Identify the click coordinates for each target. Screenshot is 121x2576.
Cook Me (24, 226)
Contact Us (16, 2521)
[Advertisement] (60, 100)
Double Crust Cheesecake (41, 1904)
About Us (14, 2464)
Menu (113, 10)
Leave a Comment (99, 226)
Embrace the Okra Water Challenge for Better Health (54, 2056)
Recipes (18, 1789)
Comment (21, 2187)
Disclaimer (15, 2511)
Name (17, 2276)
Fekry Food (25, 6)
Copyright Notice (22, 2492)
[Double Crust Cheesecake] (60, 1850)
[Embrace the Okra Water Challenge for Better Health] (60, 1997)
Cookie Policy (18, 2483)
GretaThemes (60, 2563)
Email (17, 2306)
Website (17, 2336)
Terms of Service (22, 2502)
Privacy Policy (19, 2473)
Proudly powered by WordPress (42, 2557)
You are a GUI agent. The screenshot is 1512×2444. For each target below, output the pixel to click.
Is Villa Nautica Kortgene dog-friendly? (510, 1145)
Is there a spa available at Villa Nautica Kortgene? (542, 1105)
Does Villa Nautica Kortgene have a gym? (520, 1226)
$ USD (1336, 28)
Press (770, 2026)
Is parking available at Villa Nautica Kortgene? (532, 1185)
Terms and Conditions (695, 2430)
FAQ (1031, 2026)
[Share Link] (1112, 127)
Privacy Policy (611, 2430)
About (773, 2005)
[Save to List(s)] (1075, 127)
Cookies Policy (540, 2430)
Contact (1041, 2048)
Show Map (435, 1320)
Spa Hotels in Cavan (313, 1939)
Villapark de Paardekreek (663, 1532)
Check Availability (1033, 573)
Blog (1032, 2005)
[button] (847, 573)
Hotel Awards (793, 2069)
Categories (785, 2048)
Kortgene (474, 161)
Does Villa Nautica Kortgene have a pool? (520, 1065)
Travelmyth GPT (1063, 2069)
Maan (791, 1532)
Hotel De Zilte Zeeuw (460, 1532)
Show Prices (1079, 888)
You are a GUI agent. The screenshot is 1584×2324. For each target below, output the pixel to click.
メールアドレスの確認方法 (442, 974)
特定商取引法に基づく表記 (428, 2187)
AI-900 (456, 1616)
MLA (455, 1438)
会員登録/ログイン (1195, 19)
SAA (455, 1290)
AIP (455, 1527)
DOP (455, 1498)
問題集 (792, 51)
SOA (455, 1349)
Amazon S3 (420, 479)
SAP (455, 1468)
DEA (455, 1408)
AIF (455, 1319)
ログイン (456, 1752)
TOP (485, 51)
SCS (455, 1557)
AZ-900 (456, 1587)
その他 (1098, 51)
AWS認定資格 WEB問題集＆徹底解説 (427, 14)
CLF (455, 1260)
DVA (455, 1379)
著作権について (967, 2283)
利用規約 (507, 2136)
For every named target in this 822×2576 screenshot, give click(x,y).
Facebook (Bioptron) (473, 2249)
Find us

▶ [Work task] Look over the listing. Pull out every line with the string "below" in it.

▶ [Exercise result]
You are a GUI agent. The screenshot is 1512×2444. For each target below, output the pixel to click.
You are a GUI agent. The screenshot is 1584×2324. For each target below, output the pixel to click.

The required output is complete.